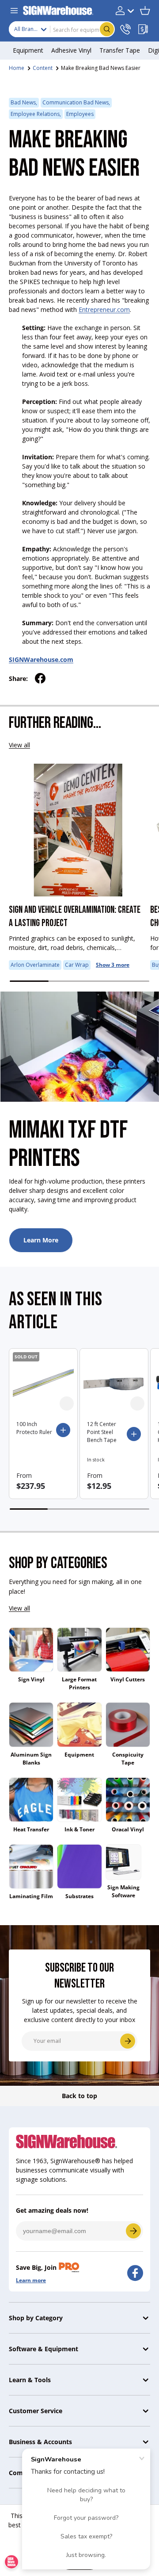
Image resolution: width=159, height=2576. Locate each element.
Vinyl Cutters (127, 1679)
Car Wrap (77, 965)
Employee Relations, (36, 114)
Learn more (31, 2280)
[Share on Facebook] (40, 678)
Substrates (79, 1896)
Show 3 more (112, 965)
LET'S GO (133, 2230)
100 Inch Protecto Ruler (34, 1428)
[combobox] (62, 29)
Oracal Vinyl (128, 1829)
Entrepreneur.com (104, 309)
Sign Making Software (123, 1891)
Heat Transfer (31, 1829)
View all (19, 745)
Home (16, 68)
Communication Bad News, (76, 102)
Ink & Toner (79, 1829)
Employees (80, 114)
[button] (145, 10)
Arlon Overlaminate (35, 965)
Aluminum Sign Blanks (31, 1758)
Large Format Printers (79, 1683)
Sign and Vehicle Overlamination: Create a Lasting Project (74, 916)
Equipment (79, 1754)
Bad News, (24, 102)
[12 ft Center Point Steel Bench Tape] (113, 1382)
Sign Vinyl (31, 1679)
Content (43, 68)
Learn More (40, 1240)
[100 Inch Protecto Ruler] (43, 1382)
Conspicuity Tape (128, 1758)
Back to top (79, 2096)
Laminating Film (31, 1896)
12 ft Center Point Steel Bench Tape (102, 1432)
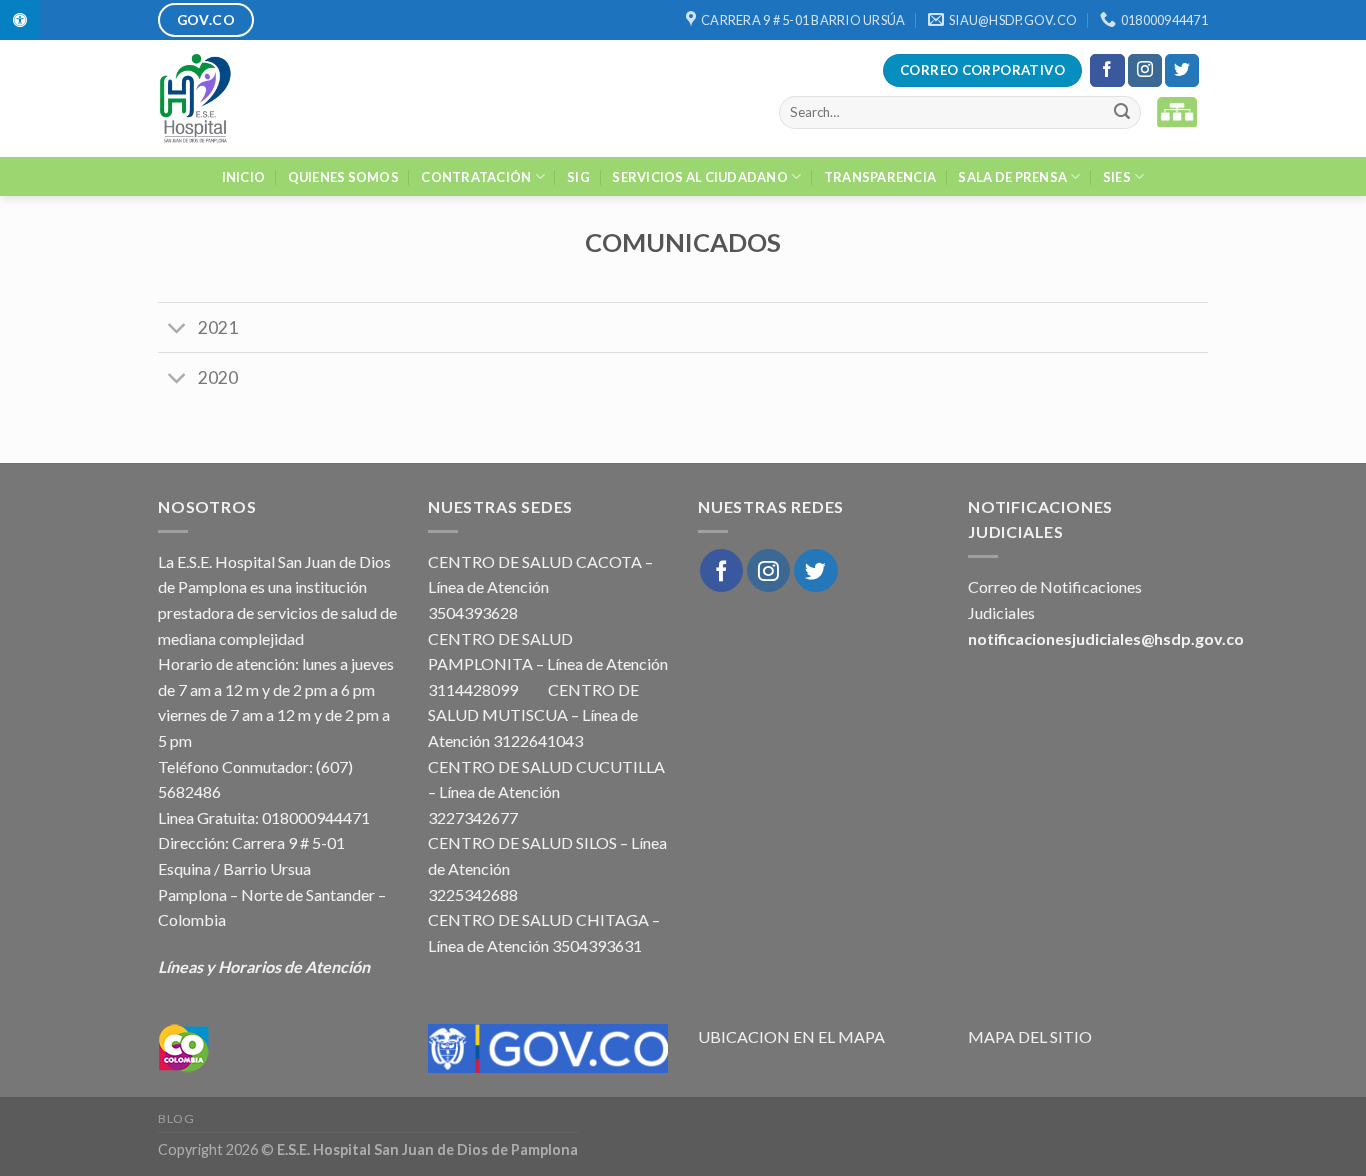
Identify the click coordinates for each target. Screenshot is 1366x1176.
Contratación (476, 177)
_ _ _ _ _
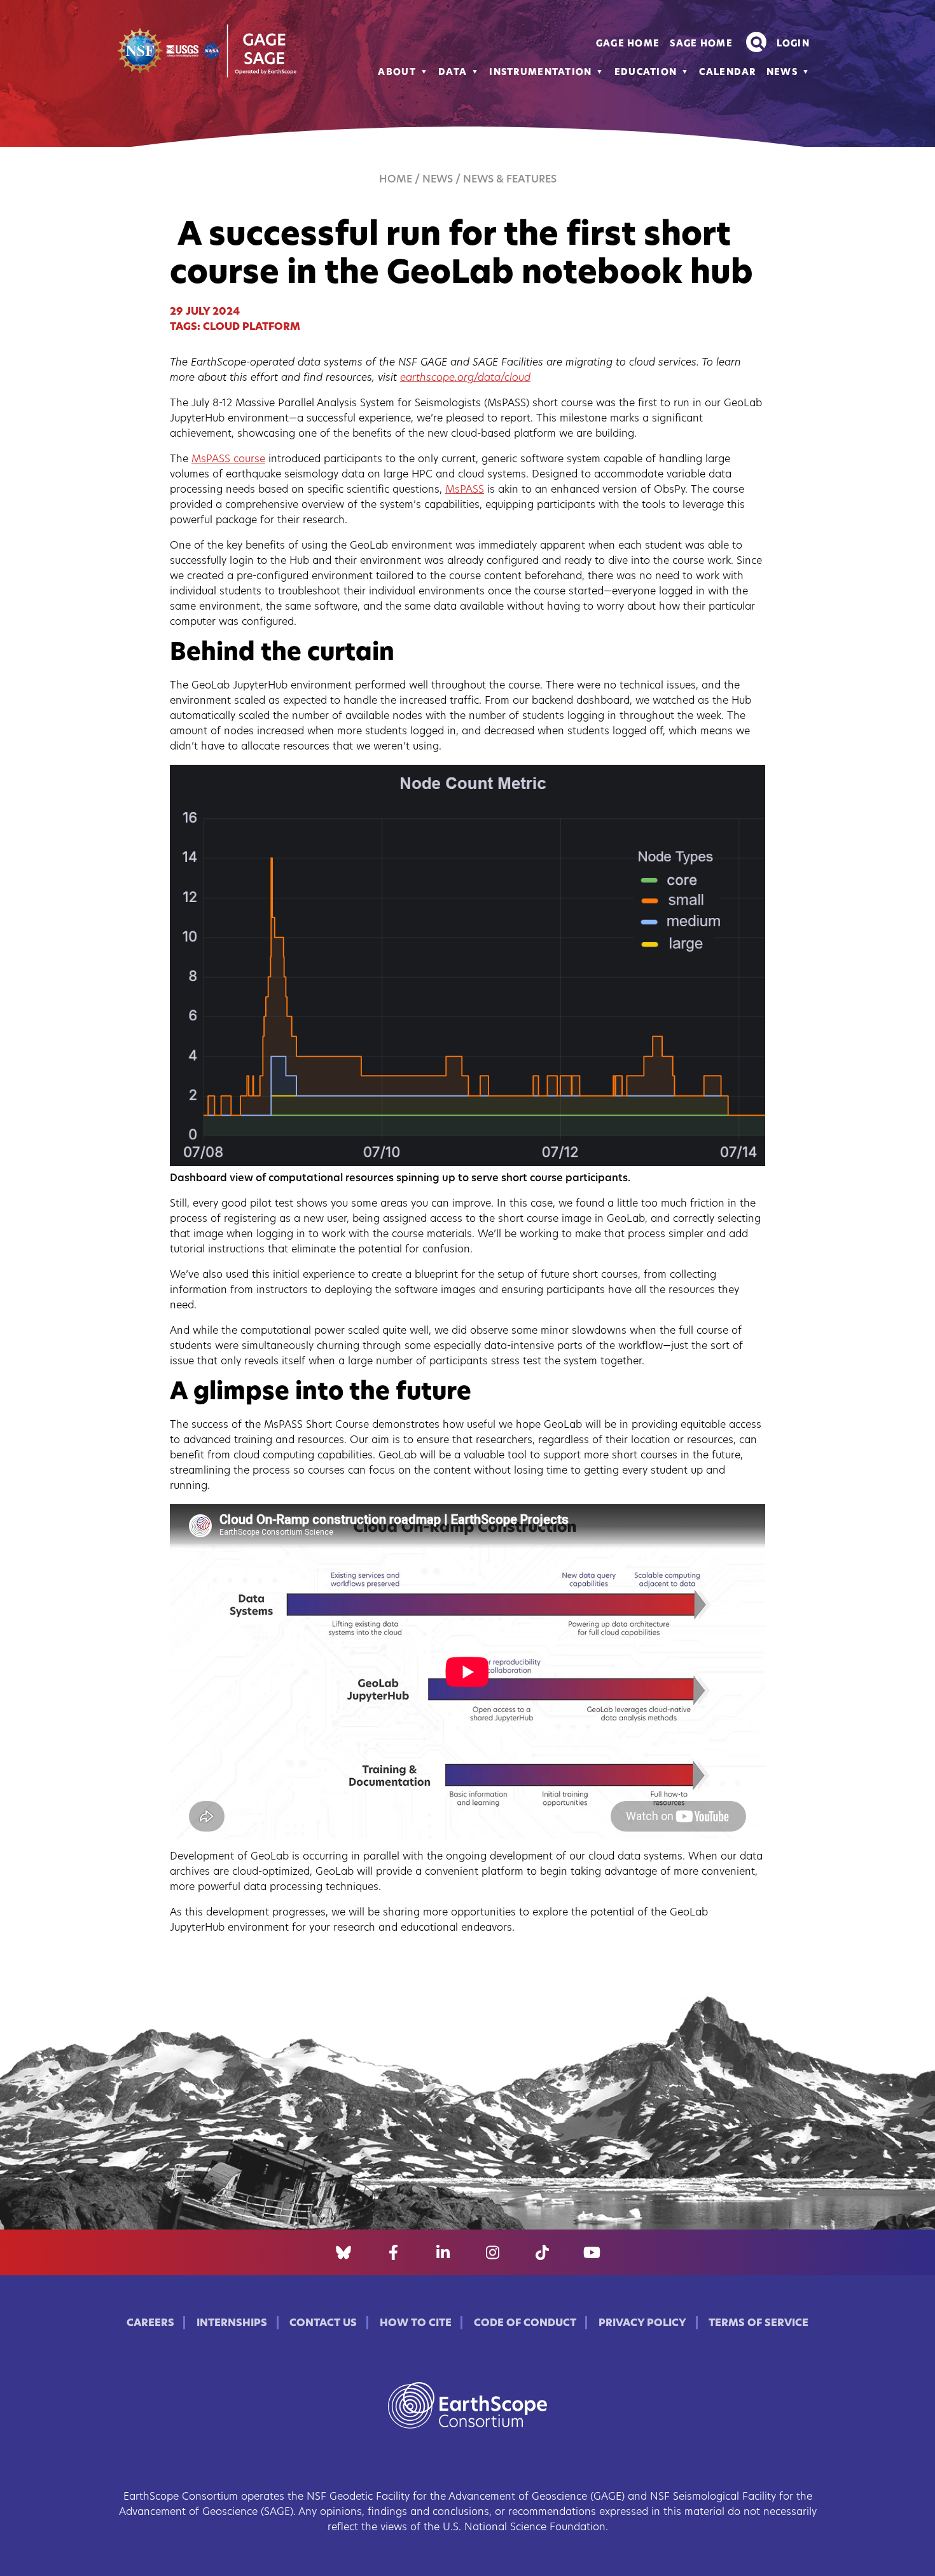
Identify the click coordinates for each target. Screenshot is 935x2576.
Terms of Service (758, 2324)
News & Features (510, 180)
_ _ _ _ _
TASK DETAILS »
Pick out and copy the lines of the entries that hold the string "click".

SOLUTION BELOW »
Identify the click coordinates for each target. Screenshot is 1366x1176.
Identify the click coordinates for each target. Screenshot is 935x2576.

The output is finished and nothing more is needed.